Everything from the line containing "The height and" through the line containing "answer type arrows" should be repeated exactly, and nothing else from the data.
-- Recorded data follows --
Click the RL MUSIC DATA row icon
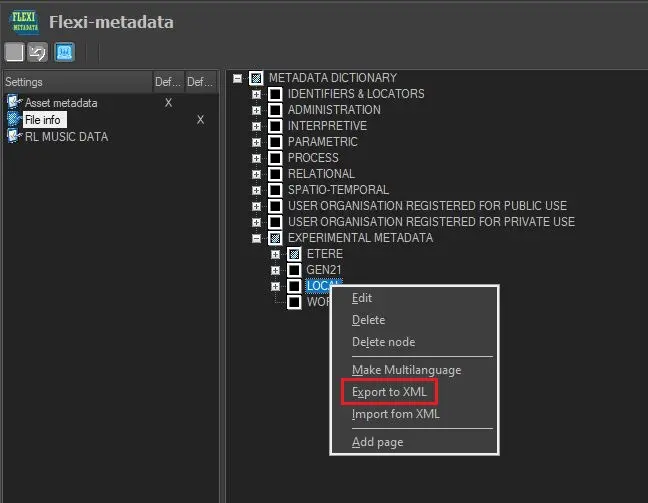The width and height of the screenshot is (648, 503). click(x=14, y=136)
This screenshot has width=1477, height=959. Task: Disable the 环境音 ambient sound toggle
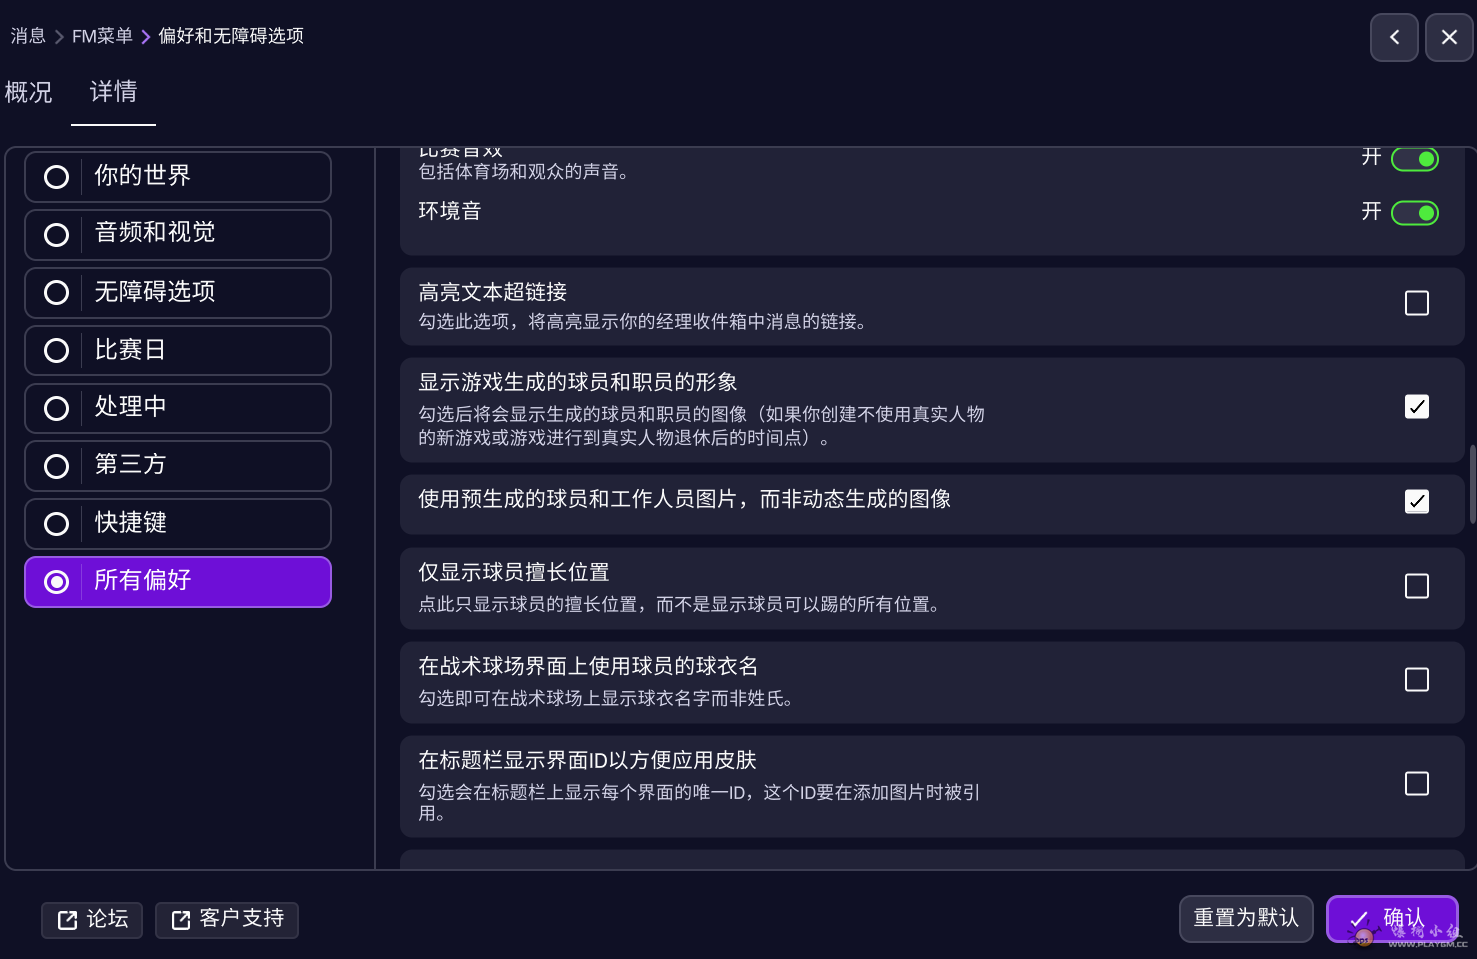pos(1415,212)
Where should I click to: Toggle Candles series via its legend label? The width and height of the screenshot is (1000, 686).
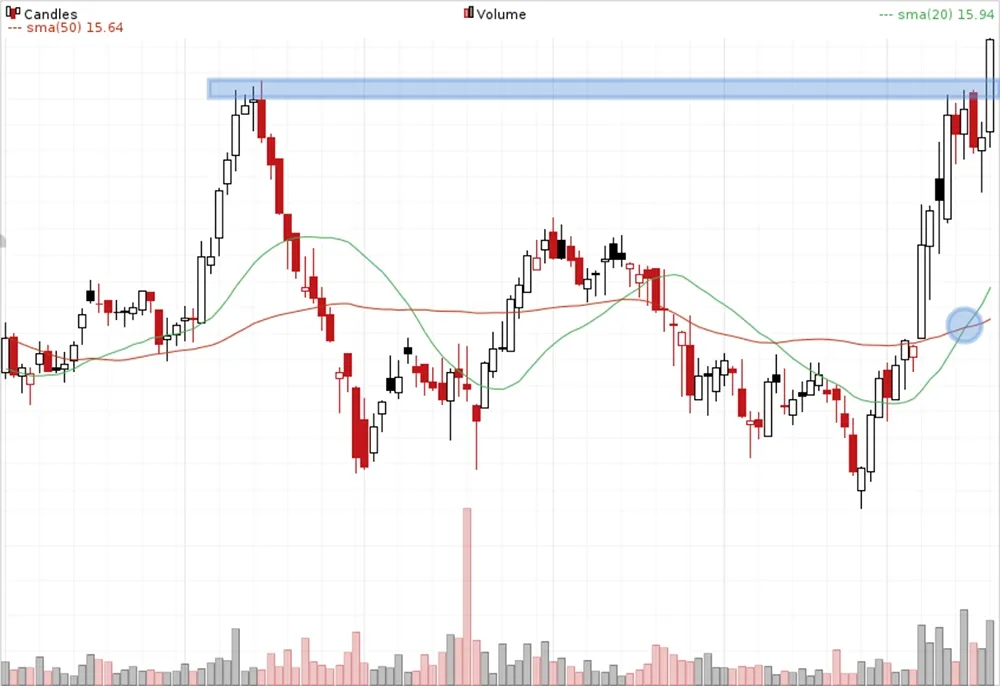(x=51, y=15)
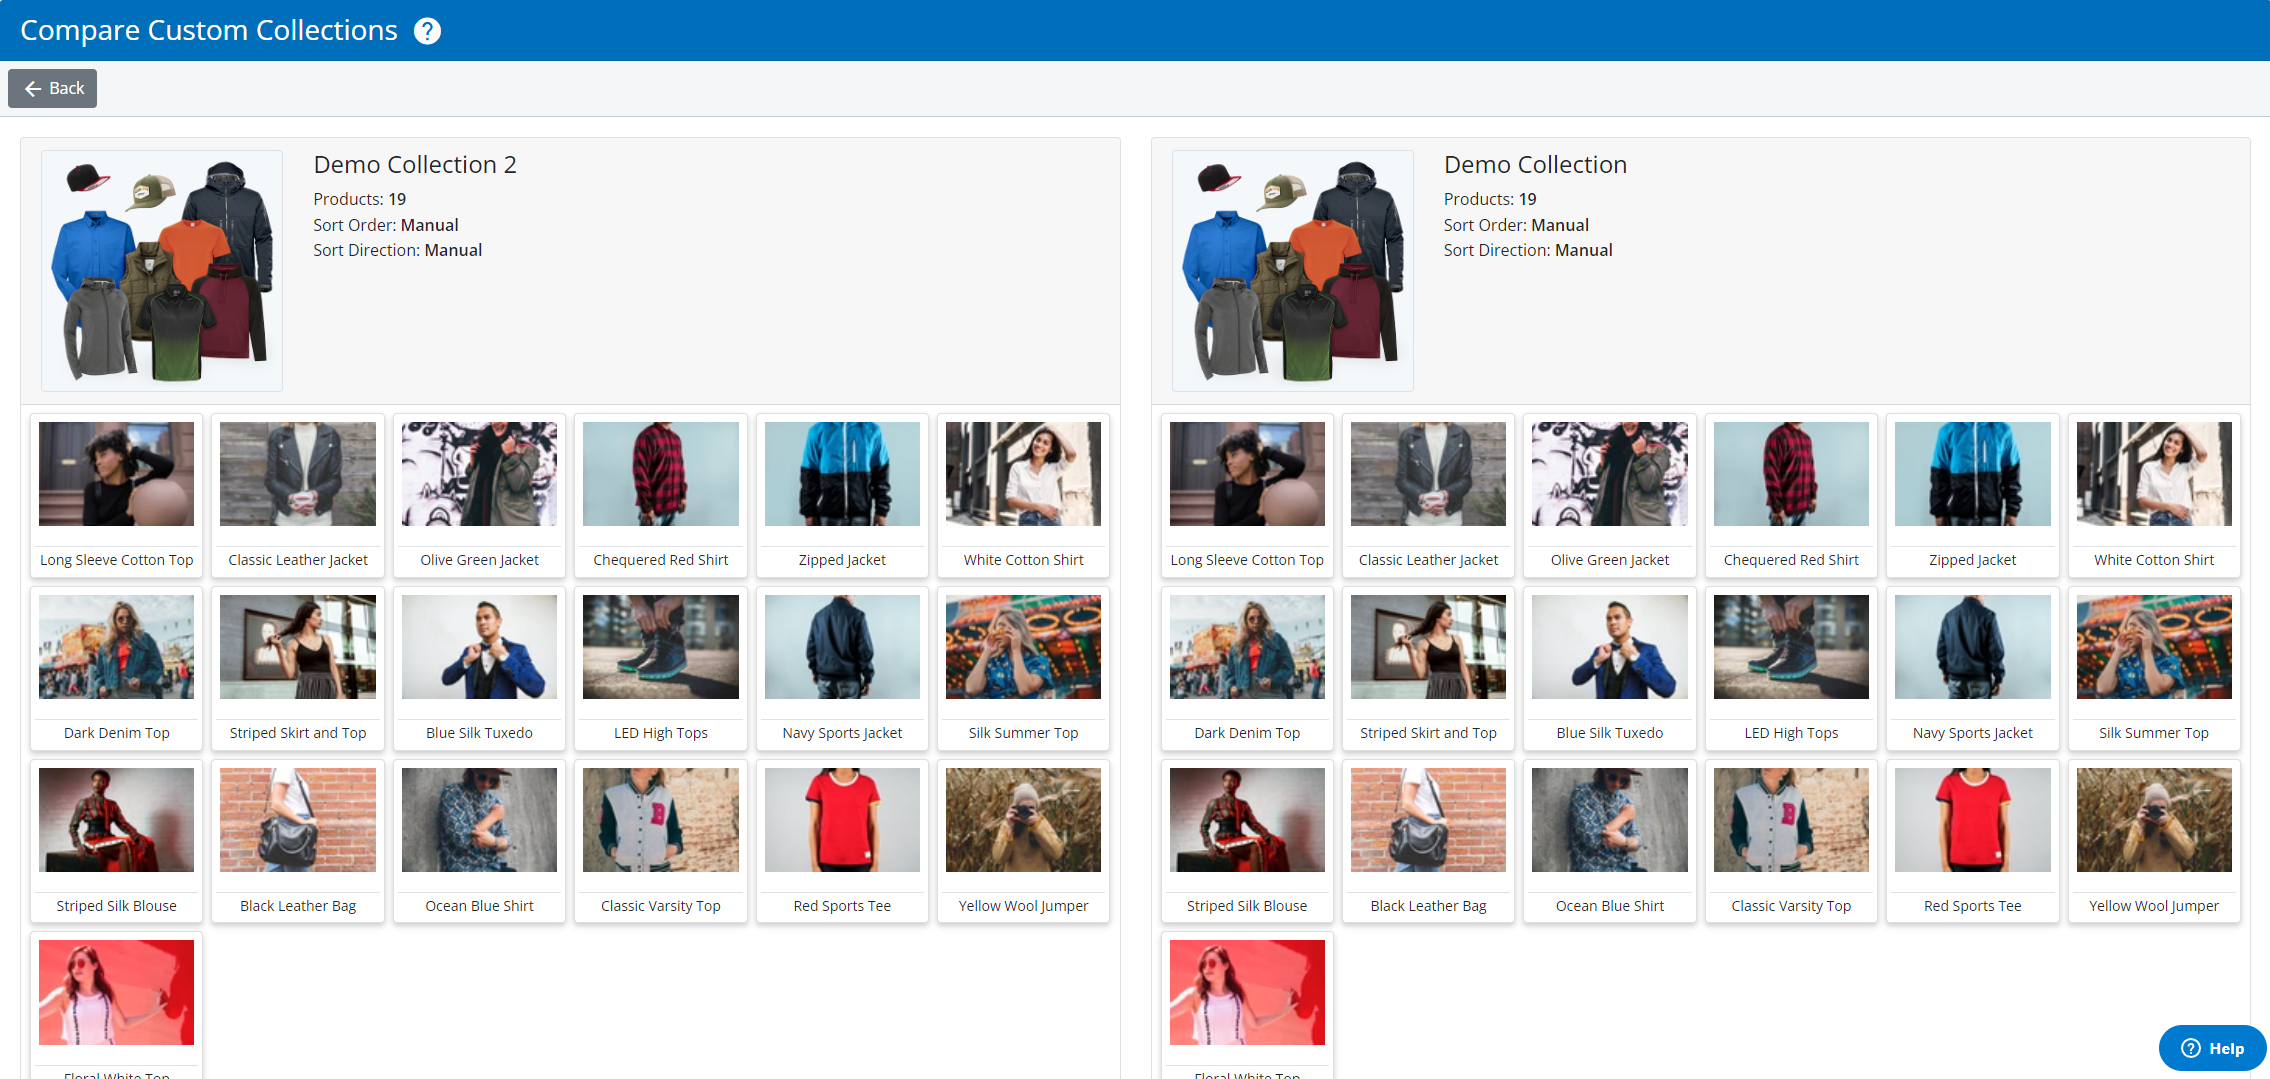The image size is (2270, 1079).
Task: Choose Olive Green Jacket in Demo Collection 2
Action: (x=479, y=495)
-- Recorded data concluded --
-- Recorded data follows --
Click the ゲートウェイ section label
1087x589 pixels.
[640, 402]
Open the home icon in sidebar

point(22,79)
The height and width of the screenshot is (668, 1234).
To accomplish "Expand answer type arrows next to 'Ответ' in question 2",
-- Recorded data concluded --
• [Exercise response]
The height and width of the screenshot is (668, 1234).
To accomplish "Expand answer type arrows next to 'Ответ' in question 2",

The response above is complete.